Wednesday, March 02, 2016

Review of Russell, Heirs to Forgotten Kingdoms

THE MIDDLE EAST: Paperback non-fiction choice October: Heirs to Forgotten Kingdoms by Gerard Russell (William Dalrymple, The Guardian).
Russell takes us on a fascinating and timely journey through the beliefs and predicaments of seven fascinating but little-known religions; as well as the Mandeans and Yezidis, we meet the last of the Iranian Zoroastrians, the Druze and Samaritans lodged uneasily between Israel and the Arabs, the increasingly persecuted Coptic Christians of Egypt and the Kafir Kalash of the Hindu Kush.
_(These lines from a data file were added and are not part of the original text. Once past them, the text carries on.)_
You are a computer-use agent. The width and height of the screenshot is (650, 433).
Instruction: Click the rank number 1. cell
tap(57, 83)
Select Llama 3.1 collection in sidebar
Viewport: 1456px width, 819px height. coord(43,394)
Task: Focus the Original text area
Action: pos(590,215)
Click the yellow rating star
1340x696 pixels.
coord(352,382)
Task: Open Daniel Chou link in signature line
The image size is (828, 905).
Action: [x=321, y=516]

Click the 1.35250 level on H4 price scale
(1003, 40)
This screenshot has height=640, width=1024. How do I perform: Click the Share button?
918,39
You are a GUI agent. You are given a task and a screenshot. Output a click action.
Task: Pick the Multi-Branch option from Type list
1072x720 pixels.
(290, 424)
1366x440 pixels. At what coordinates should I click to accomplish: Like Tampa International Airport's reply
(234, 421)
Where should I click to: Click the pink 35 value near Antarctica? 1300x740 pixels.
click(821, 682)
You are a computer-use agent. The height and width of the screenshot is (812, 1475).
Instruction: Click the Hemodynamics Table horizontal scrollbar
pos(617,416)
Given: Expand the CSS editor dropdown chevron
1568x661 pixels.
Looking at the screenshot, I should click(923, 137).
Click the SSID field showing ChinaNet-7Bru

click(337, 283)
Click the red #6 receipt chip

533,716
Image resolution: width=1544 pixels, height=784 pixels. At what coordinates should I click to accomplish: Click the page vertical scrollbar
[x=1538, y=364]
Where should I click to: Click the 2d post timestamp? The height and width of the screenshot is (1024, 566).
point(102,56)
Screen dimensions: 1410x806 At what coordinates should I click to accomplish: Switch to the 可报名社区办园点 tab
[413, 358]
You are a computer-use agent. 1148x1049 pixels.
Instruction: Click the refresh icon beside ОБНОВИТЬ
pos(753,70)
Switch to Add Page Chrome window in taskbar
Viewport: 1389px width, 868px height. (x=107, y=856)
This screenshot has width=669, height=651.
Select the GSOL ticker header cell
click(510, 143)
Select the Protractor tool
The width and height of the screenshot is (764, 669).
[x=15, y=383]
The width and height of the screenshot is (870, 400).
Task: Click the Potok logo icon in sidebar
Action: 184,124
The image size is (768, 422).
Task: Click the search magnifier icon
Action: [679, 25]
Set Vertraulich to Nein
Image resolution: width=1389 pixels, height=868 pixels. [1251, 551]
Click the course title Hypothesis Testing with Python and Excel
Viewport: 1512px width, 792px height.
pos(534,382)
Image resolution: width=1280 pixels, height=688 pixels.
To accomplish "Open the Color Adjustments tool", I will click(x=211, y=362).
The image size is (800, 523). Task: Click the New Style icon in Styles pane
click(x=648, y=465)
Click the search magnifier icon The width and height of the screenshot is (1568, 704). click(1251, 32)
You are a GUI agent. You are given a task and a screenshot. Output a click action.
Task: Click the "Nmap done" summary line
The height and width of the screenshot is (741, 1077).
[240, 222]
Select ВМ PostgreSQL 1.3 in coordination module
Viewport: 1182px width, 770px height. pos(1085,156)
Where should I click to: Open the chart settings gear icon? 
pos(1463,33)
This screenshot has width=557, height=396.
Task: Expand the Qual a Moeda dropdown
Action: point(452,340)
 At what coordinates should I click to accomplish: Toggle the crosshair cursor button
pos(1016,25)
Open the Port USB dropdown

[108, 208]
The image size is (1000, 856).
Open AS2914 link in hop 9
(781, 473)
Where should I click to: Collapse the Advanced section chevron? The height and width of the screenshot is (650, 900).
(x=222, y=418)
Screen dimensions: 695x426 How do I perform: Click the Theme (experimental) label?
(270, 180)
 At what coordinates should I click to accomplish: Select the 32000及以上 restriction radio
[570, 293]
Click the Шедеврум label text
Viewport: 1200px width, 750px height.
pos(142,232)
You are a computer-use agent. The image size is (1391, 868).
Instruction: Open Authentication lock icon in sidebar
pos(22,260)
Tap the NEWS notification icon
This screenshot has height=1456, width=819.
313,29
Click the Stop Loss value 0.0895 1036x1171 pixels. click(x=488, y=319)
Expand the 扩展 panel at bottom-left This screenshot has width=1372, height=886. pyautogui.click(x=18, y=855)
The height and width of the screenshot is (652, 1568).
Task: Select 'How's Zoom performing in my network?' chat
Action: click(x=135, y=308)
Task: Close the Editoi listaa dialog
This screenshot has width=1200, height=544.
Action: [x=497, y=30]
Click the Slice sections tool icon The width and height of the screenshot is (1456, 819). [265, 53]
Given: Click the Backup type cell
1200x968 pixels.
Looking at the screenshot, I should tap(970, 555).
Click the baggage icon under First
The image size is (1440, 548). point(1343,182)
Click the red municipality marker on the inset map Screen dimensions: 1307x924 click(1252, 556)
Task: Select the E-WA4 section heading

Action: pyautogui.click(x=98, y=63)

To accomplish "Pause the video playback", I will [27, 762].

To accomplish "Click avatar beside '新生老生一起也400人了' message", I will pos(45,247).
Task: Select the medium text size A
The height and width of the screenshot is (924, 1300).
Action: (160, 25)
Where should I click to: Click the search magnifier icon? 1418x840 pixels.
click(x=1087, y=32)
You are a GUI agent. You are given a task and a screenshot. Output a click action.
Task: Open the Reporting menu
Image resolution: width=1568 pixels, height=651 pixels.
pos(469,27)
It’s a long time since I read a travel book that taught or illuminated so much, but its importance is greater than that. Tragically, this book puts on record for the last possible time a once-plural world that is on the verge of disappearing for ever.
This summary article on the book is from the Guardian's "Shelf Improvement newsletter" and it links to a full review by Dalrymple at the end of 2014, which I missed at the time. The book is more timely than ever. PaleoJudaica has been keeping some track of most of these groups in recent years. Recent posts on each: the Mandaeans (Mandeans), the Yazidis (Yezidis), the Druze, the Samaritans, and Coptic and the Copts. The past posts on the Zoroastrians have been on the ancient religion (most recently here), but I recently ran across this article on a Zoroastrian community in New York: Zoroastrians Build New Religious, Cultural Center In Pomona, N.Y. (Ela Dutt, News India Times).
Zoroastrians, or Zarathushtis as they are traditionally called, are fighting stereotypes about the community’s decline, opening a new religious and cultural center in Pomona, N.Y. this March, and counting a steady rise in their numbers. The new Dar-e-Mehr building is inspired by ancient Persian and Zoroastrian architecture of the fire temples of India.

The small community of 500 families of both South Asian and Iranian extraction, raised $5 million over a period of four years from local, national and international sources, to build a home for future generations, a press release from a group of organizations said. The current Zarathushti population in the Greater New York area is estimated at about one thousand and growing as the community becomes more culturally flexible and intermarriage is accepted.